| EXERCISE DESCRIPTION |
Using the records below, write out again exactly the lines that begin at the line containing "You are a computer-use agent. The image" and end at the line containing "You are a computer-use agent. The width", and no other lines.

Stored records
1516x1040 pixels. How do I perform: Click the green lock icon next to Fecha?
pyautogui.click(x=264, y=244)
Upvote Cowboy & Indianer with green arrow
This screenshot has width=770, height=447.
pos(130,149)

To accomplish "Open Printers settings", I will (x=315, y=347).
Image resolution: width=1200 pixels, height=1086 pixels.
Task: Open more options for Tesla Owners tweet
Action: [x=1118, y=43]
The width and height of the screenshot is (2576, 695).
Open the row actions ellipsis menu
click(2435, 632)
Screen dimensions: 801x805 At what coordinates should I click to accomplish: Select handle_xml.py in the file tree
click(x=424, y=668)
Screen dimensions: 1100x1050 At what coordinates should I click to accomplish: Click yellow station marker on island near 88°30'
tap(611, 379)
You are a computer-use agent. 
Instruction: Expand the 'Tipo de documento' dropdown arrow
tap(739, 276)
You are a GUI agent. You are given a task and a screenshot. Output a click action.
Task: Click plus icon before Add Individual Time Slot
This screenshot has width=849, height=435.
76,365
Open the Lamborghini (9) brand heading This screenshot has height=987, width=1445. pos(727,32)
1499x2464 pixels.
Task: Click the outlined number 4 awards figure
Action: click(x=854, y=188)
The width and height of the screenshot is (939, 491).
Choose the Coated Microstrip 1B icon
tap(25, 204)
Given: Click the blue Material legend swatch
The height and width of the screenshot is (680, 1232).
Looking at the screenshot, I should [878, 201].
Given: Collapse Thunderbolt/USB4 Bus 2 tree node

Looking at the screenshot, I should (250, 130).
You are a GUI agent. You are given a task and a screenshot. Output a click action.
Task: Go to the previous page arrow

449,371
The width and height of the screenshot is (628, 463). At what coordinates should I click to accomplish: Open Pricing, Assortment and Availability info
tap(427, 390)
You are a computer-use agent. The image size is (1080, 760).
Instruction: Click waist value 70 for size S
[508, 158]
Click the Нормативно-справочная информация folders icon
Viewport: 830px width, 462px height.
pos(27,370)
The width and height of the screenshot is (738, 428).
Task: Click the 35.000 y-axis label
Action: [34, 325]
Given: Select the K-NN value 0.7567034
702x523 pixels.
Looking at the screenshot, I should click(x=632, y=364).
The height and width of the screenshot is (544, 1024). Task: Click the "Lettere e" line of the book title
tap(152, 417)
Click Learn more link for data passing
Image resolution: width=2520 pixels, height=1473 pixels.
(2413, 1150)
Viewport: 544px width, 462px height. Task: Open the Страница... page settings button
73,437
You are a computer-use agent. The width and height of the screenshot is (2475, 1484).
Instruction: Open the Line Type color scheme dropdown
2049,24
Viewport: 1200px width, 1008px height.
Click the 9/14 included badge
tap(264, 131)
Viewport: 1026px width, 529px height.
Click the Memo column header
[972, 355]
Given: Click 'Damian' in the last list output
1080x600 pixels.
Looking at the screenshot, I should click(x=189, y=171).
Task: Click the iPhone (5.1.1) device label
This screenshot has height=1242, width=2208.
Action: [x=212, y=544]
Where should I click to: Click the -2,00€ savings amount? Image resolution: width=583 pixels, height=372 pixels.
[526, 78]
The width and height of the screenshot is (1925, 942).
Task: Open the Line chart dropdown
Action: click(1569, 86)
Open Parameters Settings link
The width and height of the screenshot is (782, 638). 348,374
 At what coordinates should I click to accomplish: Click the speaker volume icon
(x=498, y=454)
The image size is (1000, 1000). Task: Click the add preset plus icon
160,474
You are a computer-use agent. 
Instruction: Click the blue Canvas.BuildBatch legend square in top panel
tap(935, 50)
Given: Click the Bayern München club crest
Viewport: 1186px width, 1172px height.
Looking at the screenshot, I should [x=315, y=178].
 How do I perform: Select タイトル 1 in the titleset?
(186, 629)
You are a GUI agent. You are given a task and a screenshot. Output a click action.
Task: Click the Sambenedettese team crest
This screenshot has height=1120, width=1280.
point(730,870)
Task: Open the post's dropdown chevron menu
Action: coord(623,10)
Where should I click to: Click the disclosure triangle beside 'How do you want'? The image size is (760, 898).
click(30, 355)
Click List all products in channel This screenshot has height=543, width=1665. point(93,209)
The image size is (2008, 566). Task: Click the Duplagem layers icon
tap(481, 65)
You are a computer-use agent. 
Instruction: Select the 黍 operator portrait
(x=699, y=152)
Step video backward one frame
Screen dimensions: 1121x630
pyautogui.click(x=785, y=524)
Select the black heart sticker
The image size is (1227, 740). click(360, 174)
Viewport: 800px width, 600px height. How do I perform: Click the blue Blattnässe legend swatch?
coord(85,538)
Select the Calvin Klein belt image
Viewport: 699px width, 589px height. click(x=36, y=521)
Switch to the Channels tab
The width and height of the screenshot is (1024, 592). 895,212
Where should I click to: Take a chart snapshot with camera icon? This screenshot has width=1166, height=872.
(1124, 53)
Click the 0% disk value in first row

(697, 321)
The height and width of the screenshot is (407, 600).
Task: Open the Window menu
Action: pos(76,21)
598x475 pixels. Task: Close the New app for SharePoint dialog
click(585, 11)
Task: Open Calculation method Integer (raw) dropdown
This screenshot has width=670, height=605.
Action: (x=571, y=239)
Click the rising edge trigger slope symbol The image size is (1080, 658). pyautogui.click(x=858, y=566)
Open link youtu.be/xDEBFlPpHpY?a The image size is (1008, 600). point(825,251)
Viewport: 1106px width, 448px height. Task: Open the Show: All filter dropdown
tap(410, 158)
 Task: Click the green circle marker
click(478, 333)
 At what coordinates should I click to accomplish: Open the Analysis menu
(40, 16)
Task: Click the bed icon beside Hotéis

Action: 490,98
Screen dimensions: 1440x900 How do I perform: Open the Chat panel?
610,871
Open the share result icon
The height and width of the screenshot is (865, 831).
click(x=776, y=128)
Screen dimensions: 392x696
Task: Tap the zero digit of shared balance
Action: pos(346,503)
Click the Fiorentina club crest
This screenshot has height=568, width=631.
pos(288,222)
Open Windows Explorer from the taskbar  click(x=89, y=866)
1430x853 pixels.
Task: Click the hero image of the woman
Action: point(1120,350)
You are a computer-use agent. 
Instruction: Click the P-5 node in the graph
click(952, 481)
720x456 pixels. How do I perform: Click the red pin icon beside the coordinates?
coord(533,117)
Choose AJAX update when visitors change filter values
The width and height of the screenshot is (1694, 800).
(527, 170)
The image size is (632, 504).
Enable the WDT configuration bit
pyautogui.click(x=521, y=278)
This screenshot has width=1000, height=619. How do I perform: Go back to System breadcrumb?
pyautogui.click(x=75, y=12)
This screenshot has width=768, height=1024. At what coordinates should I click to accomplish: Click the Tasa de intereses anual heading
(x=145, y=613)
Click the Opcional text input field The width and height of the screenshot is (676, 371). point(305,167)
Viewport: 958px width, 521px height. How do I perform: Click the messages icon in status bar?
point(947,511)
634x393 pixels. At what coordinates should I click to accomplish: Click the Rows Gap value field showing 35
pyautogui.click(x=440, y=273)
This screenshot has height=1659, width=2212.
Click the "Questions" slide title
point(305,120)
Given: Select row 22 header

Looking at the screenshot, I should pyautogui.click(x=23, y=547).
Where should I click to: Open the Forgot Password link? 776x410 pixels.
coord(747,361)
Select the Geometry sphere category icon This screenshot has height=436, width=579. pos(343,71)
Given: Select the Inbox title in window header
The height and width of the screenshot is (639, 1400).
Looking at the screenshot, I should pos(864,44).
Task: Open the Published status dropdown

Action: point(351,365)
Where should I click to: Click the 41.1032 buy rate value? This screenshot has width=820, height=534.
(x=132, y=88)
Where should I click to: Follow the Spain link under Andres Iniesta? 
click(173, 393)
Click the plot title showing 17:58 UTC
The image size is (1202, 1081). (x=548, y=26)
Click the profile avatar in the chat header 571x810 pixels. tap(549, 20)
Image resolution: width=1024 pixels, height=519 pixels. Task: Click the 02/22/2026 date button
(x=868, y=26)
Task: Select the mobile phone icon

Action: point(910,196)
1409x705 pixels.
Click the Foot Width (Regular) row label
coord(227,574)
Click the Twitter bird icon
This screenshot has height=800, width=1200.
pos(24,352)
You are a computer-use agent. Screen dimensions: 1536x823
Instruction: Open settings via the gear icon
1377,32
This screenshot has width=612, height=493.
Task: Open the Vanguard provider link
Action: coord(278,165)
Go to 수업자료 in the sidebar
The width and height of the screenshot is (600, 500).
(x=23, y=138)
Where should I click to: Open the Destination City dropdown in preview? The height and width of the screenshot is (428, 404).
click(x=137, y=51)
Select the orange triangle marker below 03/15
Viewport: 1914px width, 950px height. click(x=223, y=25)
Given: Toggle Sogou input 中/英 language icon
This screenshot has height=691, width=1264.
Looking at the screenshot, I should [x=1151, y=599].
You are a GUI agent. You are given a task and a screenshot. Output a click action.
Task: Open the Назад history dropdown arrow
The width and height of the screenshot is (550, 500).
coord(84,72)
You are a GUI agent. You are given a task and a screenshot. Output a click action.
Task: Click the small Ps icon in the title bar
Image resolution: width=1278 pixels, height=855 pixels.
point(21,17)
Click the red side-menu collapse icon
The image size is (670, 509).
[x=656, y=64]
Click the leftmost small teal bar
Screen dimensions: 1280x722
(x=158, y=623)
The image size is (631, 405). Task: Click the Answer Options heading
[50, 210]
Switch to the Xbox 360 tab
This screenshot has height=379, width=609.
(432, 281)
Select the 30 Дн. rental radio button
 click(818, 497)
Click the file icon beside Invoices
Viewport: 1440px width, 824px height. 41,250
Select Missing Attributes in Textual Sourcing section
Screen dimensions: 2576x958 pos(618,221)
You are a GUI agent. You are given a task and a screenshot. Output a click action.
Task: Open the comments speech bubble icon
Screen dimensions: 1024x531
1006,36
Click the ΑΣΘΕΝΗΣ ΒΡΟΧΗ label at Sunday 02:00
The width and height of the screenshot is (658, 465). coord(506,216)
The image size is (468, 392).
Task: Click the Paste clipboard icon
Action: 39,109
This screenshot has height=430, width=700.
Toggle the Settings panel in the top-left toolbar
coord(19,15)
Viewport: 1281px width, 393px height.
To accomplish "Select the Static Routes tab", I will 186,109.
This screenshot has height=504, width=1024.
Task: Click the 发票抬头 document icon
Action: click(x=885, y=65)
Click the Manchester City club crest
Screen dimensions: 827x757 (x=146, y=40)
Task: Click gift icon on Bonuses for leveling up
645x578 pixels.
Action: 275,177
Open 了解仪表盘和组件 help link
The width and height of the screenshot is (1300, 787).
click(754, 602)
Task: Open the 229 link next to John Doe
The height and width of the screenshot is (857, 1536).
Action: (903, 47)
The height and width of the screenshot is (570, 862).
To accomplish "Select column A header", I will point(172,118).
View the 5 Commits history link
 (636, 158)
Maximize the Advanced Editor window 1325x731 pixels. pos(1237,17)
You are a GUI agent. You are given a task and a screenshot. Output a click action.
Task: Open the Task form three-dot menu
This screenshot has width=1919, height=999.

| RESPONSE TO THIS TASK |
You are a computer-use agent. The image size is (1080, 760).
Instruction: Click waist value 70 for size S
[508, 158]
Click the Нормативно-справочная информация folders icon
Viewport: 830px width, 462px height.
pos(27,370)
The width and height of the screenshot is (738, 428).
Task: Click the 35.000 y-axis label
Action: [34, 325]
Given: Select the K-NN value 0.7567034
702x523 pixels.
Looking at the screenshot, I should click(x=632, y=364).
The height and width of the screenshot is (544, 1024). Task: Click the "Lettere e" line of the book title
tap(152, 417)
Click Learn more link for data passing
Image resolution: width=2520 pixels, height=1473 pixels.
(2413, 1150)
Viewport: 544px width, 462px height. Task: Open the Страница... page settings button
73,437
You are a computer-use agent. The width and height of the screenshot is (2475, 1484).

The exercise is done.